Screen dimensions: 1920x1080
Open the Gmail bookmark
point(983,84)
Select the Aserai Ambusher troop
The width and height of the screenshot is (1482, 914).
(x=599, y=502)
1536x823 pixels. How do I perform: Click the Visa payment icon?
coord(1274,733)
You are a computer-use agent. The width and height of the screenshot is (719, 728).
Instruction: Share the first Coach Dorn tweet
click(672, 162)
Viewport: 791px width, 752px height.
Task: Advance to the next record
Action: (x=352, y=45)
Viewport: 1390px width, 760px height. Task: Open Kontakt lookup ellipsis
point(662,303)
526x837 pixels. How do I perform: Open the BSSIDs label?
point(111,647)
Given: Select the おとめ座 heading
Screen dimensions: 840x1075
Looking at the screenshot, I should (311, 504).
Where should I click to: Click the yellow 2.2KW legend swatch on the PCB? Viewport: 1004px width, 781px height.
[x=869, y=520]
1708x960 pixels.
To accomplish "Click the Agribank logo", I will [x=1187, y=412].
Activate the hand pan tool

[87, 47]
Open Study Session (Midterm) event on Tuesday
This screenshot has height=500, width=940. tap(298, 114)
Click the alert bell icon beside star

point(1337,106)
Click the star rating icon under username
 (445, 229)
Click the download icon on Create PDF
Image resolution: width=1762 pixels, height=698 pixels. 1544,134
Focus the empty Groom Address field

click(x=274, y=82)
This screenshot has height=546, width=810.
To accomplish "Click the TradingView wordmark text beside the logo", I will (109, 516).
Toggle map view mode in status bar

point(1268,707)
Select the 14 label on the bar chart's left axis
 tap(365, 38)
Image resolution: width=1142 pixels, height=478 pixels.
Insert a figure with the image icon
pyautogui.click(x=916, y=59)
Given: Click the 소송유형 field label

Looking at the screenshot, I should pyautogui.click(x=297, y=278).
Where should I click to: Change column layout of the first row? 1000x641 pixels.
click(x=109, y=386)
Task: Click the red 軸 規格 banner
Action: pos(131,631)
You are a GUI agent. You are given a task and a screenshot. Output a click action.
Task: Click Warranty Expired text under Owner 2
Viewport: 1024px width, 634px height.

### WRITTEN TASK
Return unchanged the part of the records above that opens with the line containing "Given: Click the 소송유형 field label" and closes with the final line of the records.

### OUTPUT OF THE TASK
Given: Click the 소송유형 field label

Looking at the screenshot, I should pyautogui.click(x=297, y=278).
Where should I click to: Change column layout of the first row? 1000x641 pixels.
click(x=109, y=386)
Task: Click the red 軸 規格 banner
Action: pos(131,631)
You are a GUI agent. You are given a task and a screenshot. Output a click action.
Task: Click Warranty Expired text under Owner 2
Viewport: 1024px width, 634px height.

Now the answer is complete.